**Your assignment**
Print the lines that run from the line with "[Sonata Arctica: „Przede" to the line with "[Megadeth i goście", keeping both end lines, exactly as they appear in the entries below, and nothing else.

Start of Task material

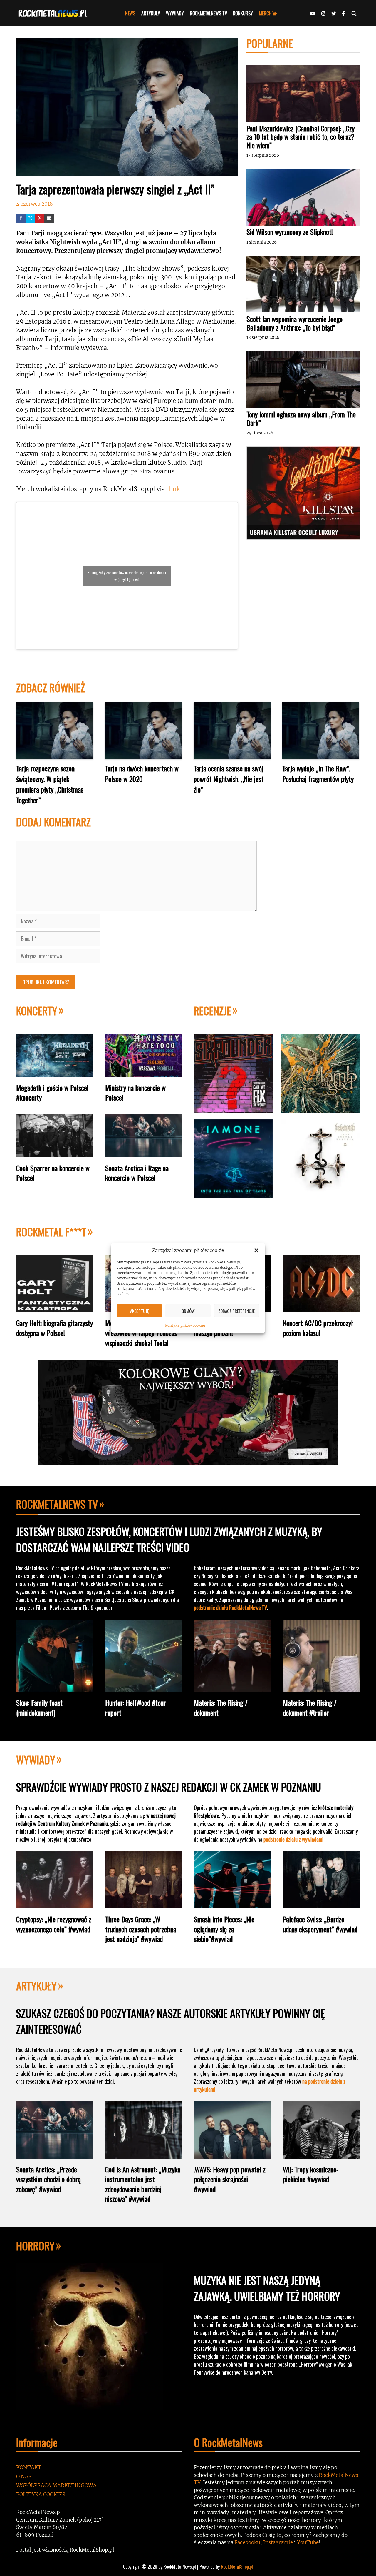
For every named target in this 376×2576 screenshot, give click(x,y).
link (174, 489)
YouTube (308, 2542)
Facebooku (247, 2542)
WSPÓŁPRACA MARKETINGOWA (56, 2485)
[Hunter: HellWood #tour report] (143, 1687)
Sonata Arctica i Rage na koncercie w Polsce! (137, 1173)
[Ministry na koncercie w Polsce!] (143, 1072)
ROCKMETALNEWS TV (208, 13)
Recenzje (212, 1010)
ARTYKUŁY (150, 13)
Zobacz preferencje (236, 1310)
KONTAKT (28, 2467)
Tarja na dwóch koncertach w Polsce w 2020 (142, 773)
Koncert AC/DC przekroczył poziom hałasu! (318, 1328)
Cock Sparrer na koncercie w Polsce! (53, 1173)
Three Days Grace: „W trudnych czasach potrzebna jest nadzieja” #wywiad (140, 1929)
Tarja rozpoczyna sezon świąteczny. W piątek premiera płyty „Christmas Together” (49, 784)
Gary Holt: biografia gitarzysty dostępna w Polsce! (54, 1328)
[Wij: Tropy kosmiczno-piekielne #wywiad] (321, 2154)
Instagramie (278, 2542)
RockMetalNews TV (57, 1504)
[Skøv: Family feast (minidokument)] (54, 1687)
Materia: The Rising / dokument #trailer (310, 1707)
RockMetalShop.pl (237, 2566)
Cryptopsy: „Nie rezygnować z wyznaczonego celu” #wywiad (53, 1924)
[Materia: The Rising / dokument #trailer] (321, 1687)
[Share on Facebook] (21, 218)
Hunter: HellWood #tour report (135, 1707)
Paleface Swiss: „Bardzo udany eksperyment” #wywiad (320, 1924)
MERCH (265, 13)
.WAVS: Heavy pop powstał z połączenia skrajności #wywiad (230, 2179)
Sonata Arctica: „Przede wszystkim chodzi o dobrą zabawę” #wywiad (48, 2179)
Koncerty (36, 1010)
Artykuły (36, 1985)
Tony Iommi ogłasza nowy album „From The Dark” (301, 418)
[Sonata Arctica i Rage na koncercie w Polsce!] (143, 1152)
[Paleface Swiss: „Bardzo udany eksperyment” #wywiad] (321, 1904)
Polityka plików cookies (185, 1325)
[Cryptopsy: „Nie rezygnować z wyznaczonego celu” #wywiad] (54, 1904)
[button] (256, 1250)
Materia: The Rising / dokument (221, 1707)
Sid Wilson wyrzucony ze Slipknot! (289, 231)
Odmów (188, 1310)
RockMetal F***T (51, 1231)
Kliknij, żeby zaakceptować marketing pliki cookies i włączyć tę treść (127, 575)
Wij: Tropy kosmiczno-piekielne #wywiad (310, 2174)
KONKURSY (243, 13)
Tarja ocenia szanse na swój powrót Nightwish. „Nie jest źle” (228, 779)
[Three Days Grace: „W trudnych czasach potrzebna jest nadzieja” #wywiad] (143, 1904)
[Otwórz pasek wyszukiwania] (354, 13)
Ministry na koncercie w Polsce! (135, 1092)
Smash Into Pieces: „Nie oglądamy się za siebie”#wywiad (224, 1929)
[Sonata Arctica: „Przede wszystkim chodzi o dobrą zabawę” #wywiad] (54, 2154)
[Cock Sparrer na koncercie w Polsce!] (54, 1152)
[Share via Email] (49, 218)
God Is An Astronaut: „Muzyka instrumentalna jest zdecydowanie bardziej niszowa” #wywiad (142, 2184)
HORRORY (35, 2245)
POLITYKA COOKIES (40, 2494)
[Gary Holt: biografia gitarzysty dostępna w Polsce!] (54, 1307)
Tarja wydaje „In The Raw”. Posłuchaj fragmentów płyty (318, 773)
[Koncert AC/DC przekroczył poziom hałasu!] (321, 1307)
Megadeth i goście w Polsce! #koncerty (52, 1092)
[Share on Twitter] (30, 218)
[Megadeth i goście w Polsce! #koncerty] (54, 1072)
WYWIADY (175, 13)
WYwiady (35, 1759)
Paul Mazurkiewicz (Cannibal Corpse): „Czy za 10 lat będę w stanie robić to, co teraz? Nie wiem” (300, 137)
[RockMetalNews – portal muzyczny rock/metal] (54, 13)
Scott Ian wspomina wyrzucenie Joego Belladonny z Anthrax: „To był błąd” (294, 323)
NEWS (130, 13)
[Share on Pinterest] (39, 218)
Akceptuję (139, 1310)
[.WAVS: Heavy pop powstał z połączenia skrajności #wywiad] (232, 2154)
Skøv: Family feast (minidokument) (39, 1707)
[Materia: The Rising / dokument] (232, 1687)
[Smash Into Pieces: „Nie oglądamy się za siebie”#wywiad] (232, 1904)
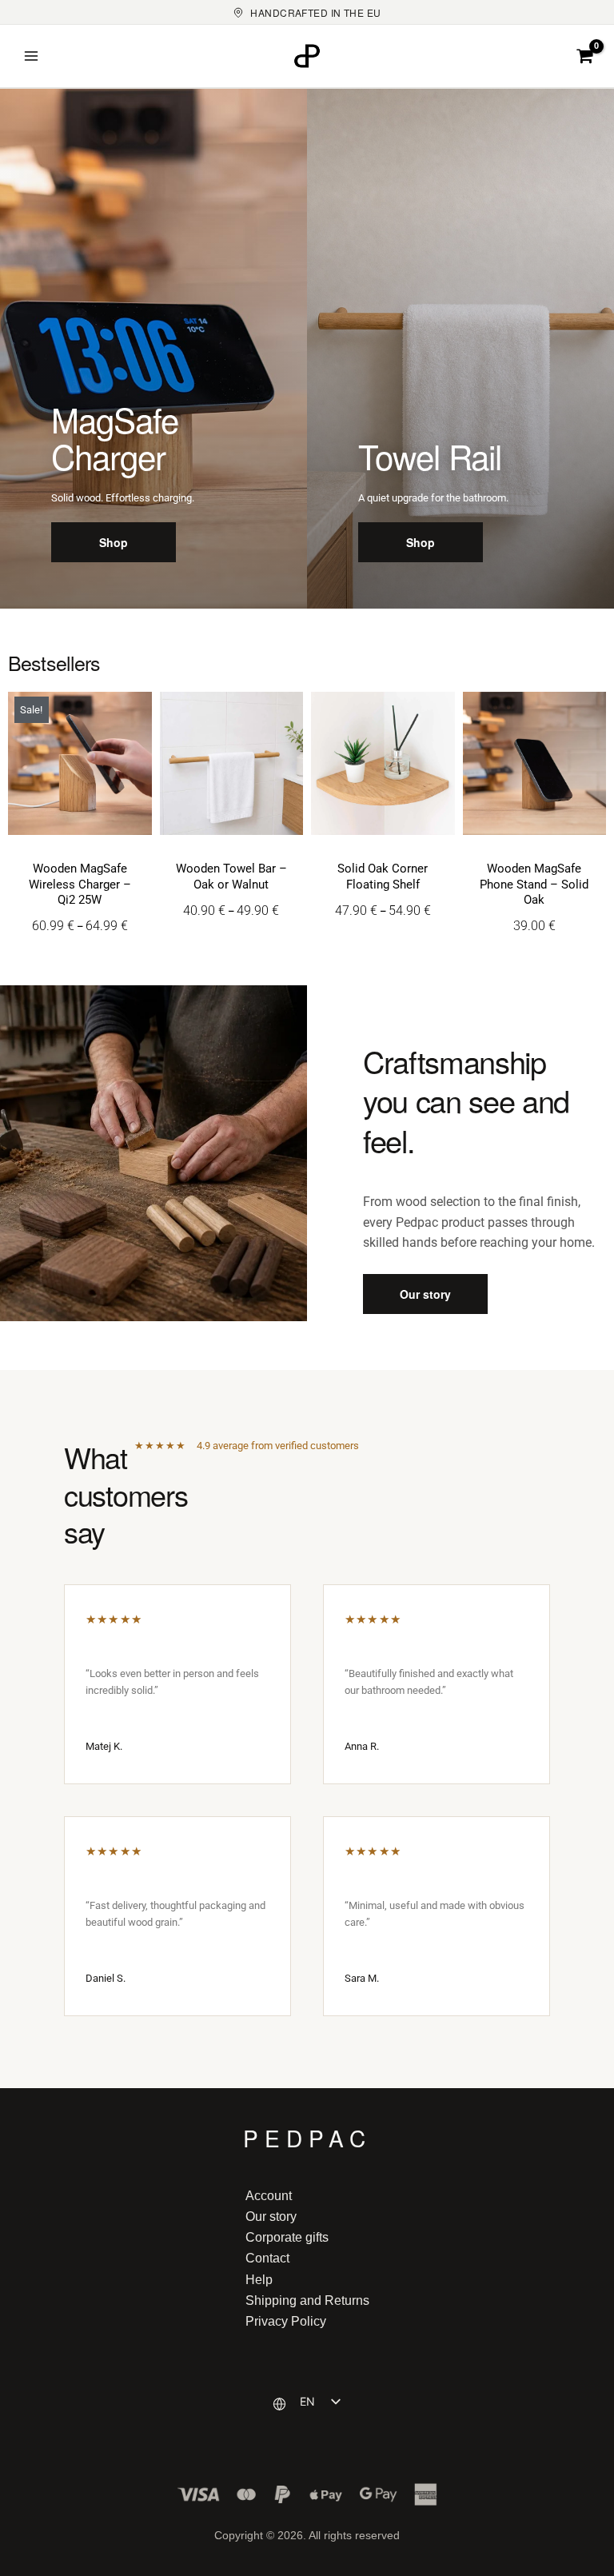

End of Task material

**Task response**
[Sonata Arctica: „Przede wszystkim chodzi o dobrą zabawę” #wywiad] (54, 2154)
[Cock Sparrer na koncercie w Polsce!] (54, 1152)
[Share via Email] (49, 218)
God Is An Astronaut: „Muzyka instrumentalna jest zdecydowanie bardziej niszowa” #wywiad (142, 2184)
HORRORY (35, 2245)
POLITYKA COOKIES (40, 2494)
[Gary Holt: biografia gitarzysty dostępna w Polsce!] (54, 1307)
Tarja wydaje „In The Raw”. Posłuchaj fragmentów płyty (318, 773)
[Koncert AC/DC przekroczył poziom hałasu!] (321, 1307)
Megadeth i goście w Polsce! #koncerty (52, 1092)
[Share on Twitter] (30, 218)
[Megadeth i goście w Polsce! #koncerty] (54, 1072)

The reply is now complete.